今回、自宅Misskeyインスタンスである community.bluecore.net の解説記事を書いてみました。
当初は設計的な内容について書こうかと思ったのですが、それやるとかなーりめんどくさい記事になりそうなので、解説ということにしようかなと。

概要

前回と同じように、コンテナホストはVMware ESXi 6.5U3上のVMを使用しています。OSは個人的に慣れ親しんだCentOS7のLatestにしています。

今回のコンセプト

基本的には「障害が起きたときに、自律的に復帰できる構成」を目指しています。ただ、冗長化をするにはあまりリソースに余裕がないということもあり、コンテナは基本シングル構成にして一貫性を優先しています。

ただし、Misskeyのアプリケーションコンテナに関しては、スケールアウトできるのか、負荷分散して動くのか？といったところを確認するため、スケールアウト可能な構成で組んでいます。

コンテナホストのスペック

コンテナホストのスペック一覧は以下の通りです。

帯域というよりは、パケットの応答性が高いことに注目し、関連するサーバは10GbEネットワークに配置しています。単一セグメント構成です。

コンテナネットワーク

コンテナネットワークは、k3sの機能としては、デフォルトでFlannelというL2レイヤーのネットワークを構成するCNIプラグインが標準でついてくるのでこれを使用しています。
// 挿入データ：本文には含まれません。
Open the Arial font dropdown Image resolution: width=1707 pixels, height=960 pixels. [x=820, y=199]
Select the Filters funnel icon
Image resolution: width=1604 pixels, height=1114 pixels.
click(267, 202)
10.43.0.0/16がクラスタ階層、10.42.0.0/16がコンテナ階層になっています。

通常、コンテナにアクセスするにはNodePortなどを使用してホストポートを開放するのが一般的ですが、実は各コンテナホストにあるiptablesがNATの制御を行っており、これを通じて外部→内部に対するネットワーク通信が可能になっています。

実際には【外部→L3→コンテナホスト(iptable→ClusterIP→Flannel→Pods)】という感じの動きをしています。

インターネットから入った通信はルーター、UTMを介して統合プロキシサーバにてWAFでのチェックを通じ、内部DNS越しにコンテナ名を名前解決したうえでいずれかのコンテナホストにアクセスします。前述したフローを通じてアプリケーションPodへ入り、結果を取得します。

k3sインフラストラクチャで欠かせないのがDDNSとなるCoreDNSであり、こことの名前解決をしないとうまくClusterIPを通じたサービスにバインドできません。インフラ内に配置した内部DNSにてCoreDNSへフォワードするように構成しています。

ClusterIPと紐付くゾーンは「<namespace>.svc.cluster.local」となっており、自宅インフラ内でも名前解決はこれをベースにしたFQDNを通じて行っています。

MisskeyはMastodonと少し毛並みの違うところがあり、複数のワーカープロセスそれぞれがウェブフロントエンド・ジョブ管理・配信をひと固まりで動かしてるように見えます。ワーカープロセスに対する通信も、FQDN単位で解決できるようにするため、基本的にはClusterIPを通じたアクセスをするようになっています。

各コンテナの構成は以下の通りで、Misskeyアプリケーションコンテナ以外は原則単一構成です。コンテナホストがダウンする事象が発生したら、5分程度経過したのちにオートヒーリングが動作し、別のコンテナホストへ移動するという形になります。その間はアクセス不能になりますし、場合によってはスローダウンの可能性もあります。

ストレージ

ストレージは基本的にNFSv3ストレージを使っており、これをPersistent Volumeと関連付けて動かしています。この辺りは以前のKubernetesと同じです。PersistentVolume Claimを通じてコンテナと通信しており、実際にはコンテナからコンテナホストをNATする形でストレージへアクセスする形となります。

なお、バックアップとして以前はpg_dumpなどを使用した論理バックアップを中心にデータ保全をしていたのですが、現在は別拠点に構成した仮想ストレージを別途配置し、そこへブロックベースのレプリケーションを行うようにしています。RPOは60minに設定しているので、比較的短いロールバックで障害時の復旧は行えそうに見えます。

今後は、AzureContainer Registryの導入や、AzureArc for Kubernetesが動いてくれたりしないかな？と考えつつ、必要に応じて拡張、整理していく予定です。